Finalmente sucedió. A pocos días de pasadas las elecciones generales de la República, el gobierno saliente, el cual perdió dichas elecciones, ha aprobado una ley que en uno de sus artículos reza «Se prohibe el matrimonio entre personas del mismo sexo».
La ley 7 del 8 de mayo de 2014 ha hecho historia. En un país como Panamá, que se jacta de su crecimiento económico y lo moderno de su ciudad principal (la mayoría edificios vacíos u ocupados por extranjeros porque los nacionales no los pueden pagar) es poco más que incongruente que se prohiba tan directamente el matrimonio de parejas homosexuales. La comunidad se siente ofendida, y con razón porque si bien antes no se reconocían los matrimonios homosexuales, ahora están expresamente prohibidos. Esto es un paso gigante hacia atrás que contrasta grandemente con nuestros deseos de ser un país de primer mundo.
Más allá de la prohibición, esta ley también asegura que no se reconocerán los matrimonios entre parejas homosexuales que se hayan celebrado fuera del país siempre y cuando uno de los dos miembros de la pareja sea panameño. Es decir, que si ambos son extranjeris su estatus civil se respeta pero si uno de los dos es panameño no se reconocerá la unión realizada fuera. Esto es discriminación contra los nacionales. Ya pueden ir cancelando sus viajes a esos países con legislaciones más igualitarias.
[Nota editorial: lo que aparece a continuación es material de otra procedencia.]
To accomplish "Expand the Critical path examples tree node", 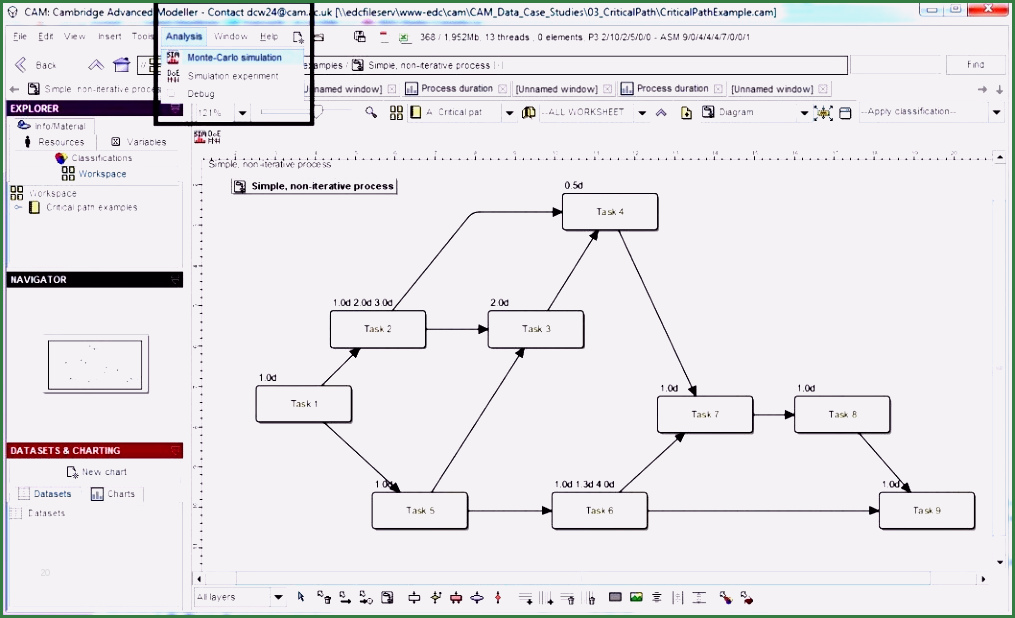I will [x=18, y=207].
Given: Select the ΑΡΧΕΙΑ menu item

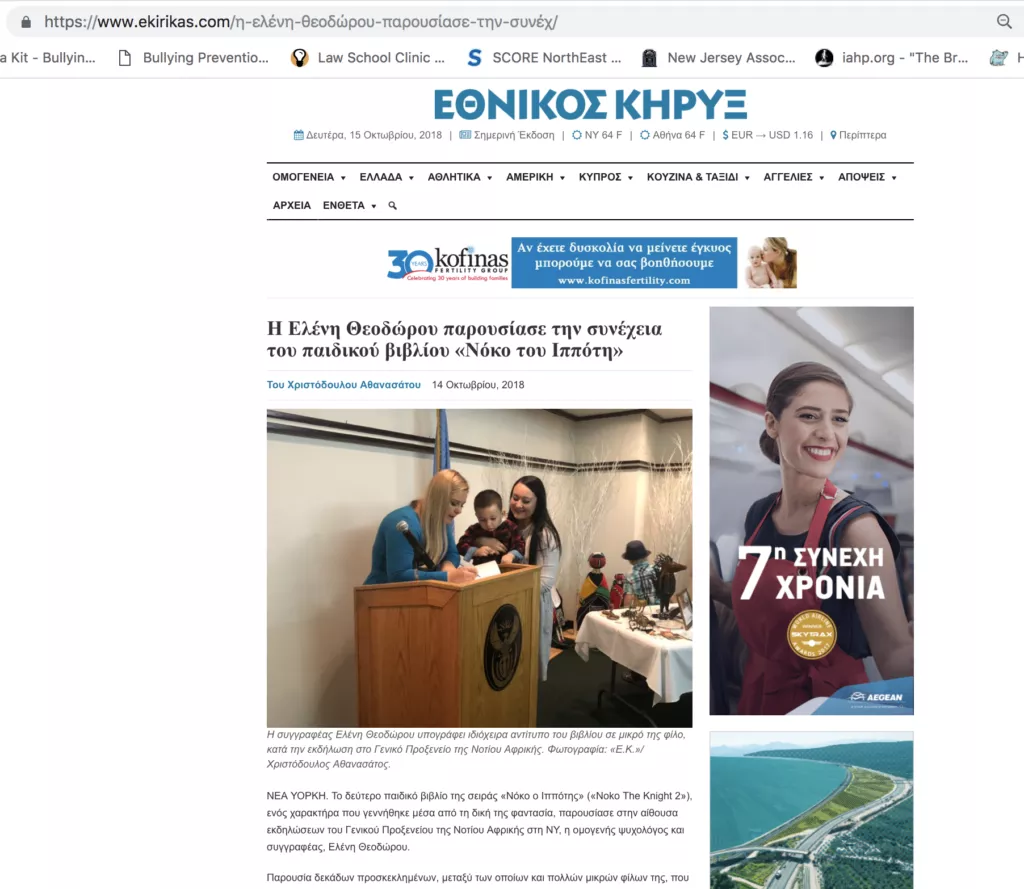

Por su parte, el presidente electo de la República ha sido claro en su oposición a la figura del matrimonio homosexual, pero dice estar dispuesto a abrir un debate para la creación de otra figura que dé algún reconocimiento a las parejas homosexuales. Nuestro nuevo presidente gusta de dar discursos en que se menciona a su dios (el dios católico) varias veces, y esa insistencia llamativa hace que su capacidad de gobernar para todo el pueblo sin distinción alguna aún esté por probarse. Es un hombre con una responsabilidad mayúscula y las expectativas del pueblo tienen igual tamaño.
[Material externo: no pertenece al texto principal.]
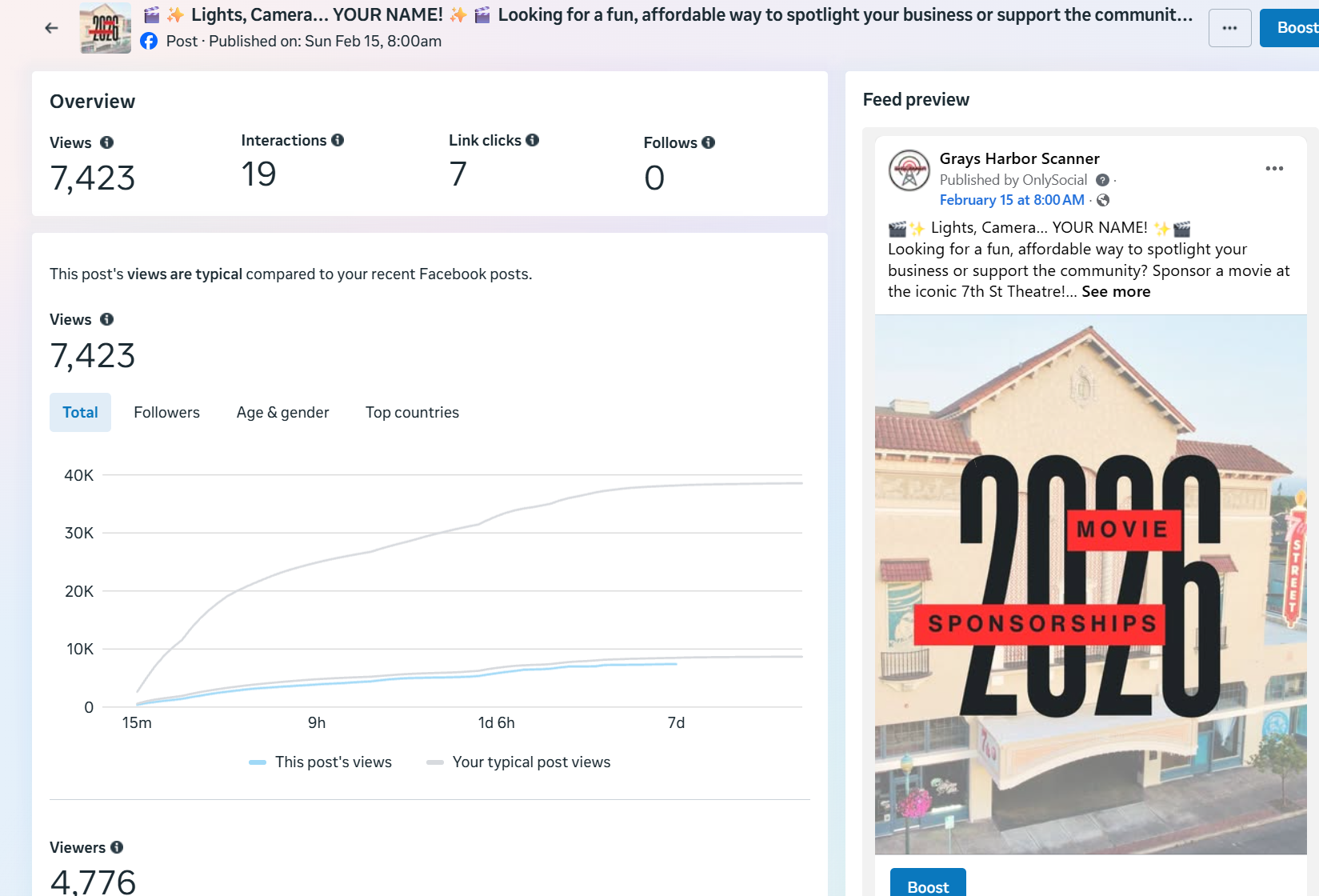Image resolution: width=1319 pixels, height=896 pixels.
Task: Select the Total tab
Action: [x=80, y=412]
Lo anterior me hace pensar en el concepto mismo del matrimonio y en como el hecho de que sea un terreno solapado entre estado e iglesia crea problemas en la vida de la gente. El estado (laico, como debe ser si ha de beficiar a todos los miembros de la población) debería reconocer a las parejas legalmente, sin romanticismos, ni «hasta que la muerte los separe» ni nada de esas cosas que se acostumbran. La iglesia, por su parte, puede hacer lo que quiera, al fin y al cabo hay tantas creencias distintas que hacer un manual o decidir cuales ritos religiosos deben ser reconocidos por el estado como una unión legal y cuales no nos tomaría mucho tiempo y no tendría sentido porque las creencias son particulares, pero el paraguas del estado debe proteger a toda la población.
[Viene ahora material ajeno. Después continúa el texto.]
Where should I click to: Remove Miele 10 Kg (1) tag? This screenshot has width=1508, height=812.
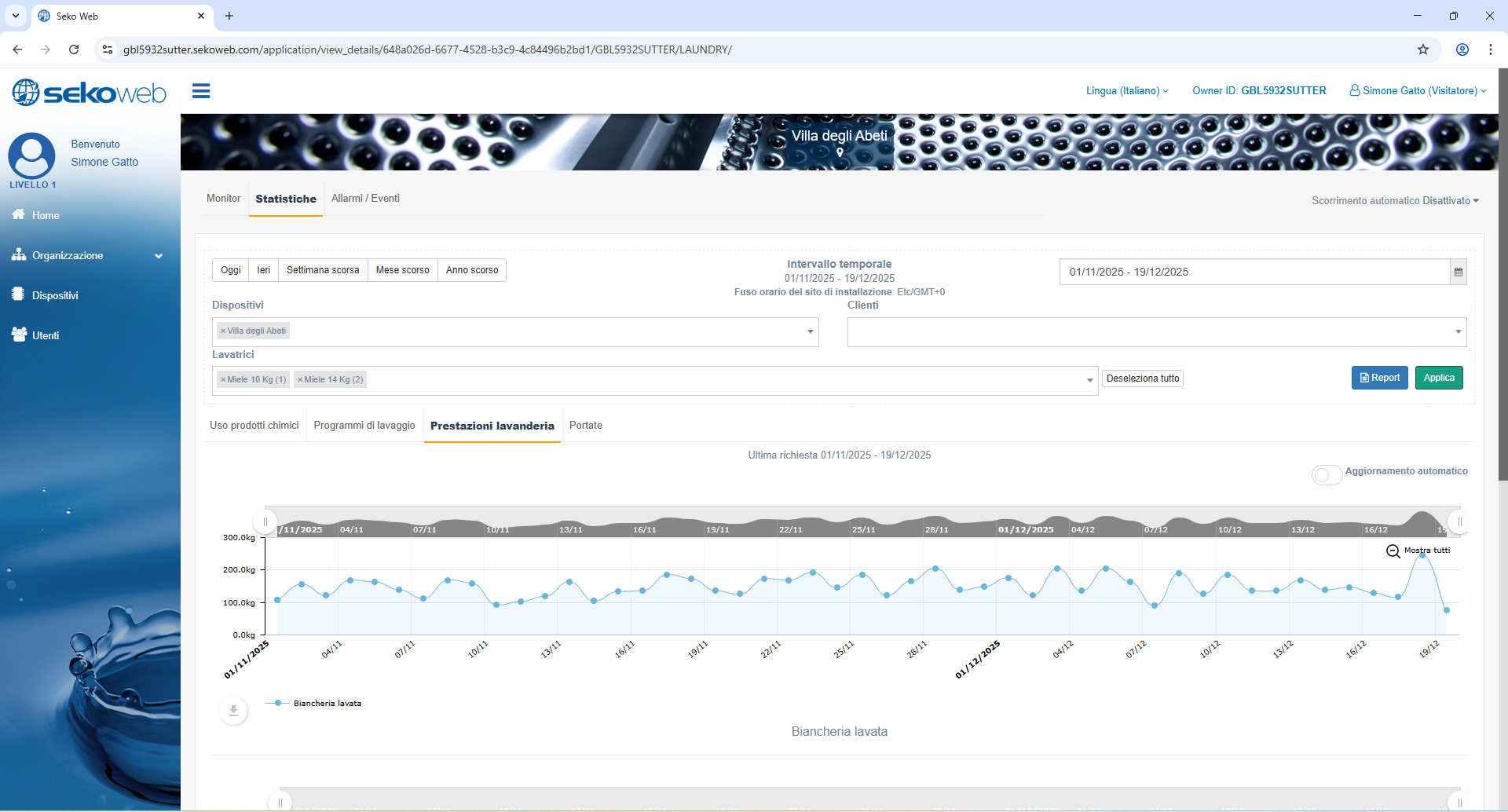pos(223,380)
¿Vemos ahora el problema? ¿Es tan difícil de percibir? ¿Acaso no hace sentido lo de la igualdad de derechos?
Como comunidad homosexual, nos acaban de enviar a la parte de atrás del bus. Y es que, en un país como Panamá, (bien llamado crisol de razas) en el cual todos somos diferentes ¿Tiene algún sentido la discriminación de este tipo?
Las incongruencias van y vienen y la lucha continúa. Aún quiero verlo como dolores del crecimiento de un país prepúber que aún no alcanza un pensamiento abstracto que le facilitaría ver que el mundo no es blanco y negro.
La pregunta que me queda es ¿Estamos dispuestos a aceptar la humillación y el maltrato?¿Permaneceremos sentados al final del bus?
Esto apenas comienza. Que estén bien.